Start of DATA SUPPLIED

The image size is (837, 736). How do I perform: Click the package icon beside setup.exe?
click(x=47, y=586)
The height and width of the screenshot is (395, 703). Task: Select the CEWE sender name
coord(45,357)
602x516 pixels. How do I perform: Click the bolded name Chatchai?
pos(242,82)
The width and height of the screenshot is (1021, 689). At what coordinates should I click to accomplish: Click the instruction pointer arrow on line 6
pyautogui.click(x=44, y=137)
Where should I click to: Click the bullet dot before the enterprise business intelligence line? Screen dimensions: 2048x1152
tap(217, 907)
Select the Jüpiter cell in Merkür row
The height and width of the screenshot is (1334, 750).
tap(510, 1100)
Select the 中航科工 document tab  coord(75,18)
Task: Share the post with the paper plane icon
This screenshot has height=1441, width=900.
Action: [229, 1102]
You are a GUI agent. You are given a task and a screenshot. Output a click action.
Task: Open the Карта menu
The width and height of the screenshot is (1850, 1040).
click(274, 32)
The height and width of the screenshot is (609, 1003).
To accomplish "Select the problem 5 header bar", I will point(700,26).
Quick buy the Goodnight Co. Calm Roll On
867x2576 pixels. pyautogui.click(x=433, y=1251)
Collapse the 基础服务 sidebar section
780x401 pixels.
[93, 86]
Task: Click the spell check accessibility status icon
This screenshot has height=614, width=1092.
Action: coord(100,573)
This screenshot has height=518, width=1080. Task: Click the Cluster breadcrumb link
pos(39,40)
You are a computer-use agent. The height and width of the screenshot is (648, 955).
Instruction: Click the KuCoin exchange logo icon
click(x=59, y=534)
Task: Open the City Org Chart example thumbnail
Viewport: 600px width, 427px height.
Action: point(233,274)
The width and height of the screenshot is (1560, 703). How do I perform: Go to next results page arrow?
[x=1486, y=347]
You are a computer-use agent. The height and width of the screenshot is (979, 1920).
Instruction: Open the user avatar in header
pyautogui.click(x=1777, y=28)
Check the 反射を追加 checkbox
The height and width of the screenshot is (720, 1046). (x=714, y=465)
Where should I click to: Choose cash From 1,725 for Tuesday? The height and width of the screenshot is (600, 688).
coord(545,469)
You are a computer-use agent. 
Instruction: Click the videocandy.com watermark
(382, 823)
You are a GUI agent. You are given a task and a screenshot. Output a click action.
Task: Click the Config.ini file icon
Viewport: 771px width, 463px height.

End of DATA SUPPLIED

→ **WORK INSTRUCTIONS**
Go through the records above and copy each line where "agent" is found.

→ **SOLVED EXERCISE**
You are a GUI agent. You are given a task and a screenshot. Output a click action.
You are a computer-use agent. The height and width of the screenshot is (648, 955).
You are a computer-use agent. The height and width of the screenshot is (979, 1920).
You are a computer-use agent. 
You are a GUI agent. You are given a task and a screenshot. Output a click action.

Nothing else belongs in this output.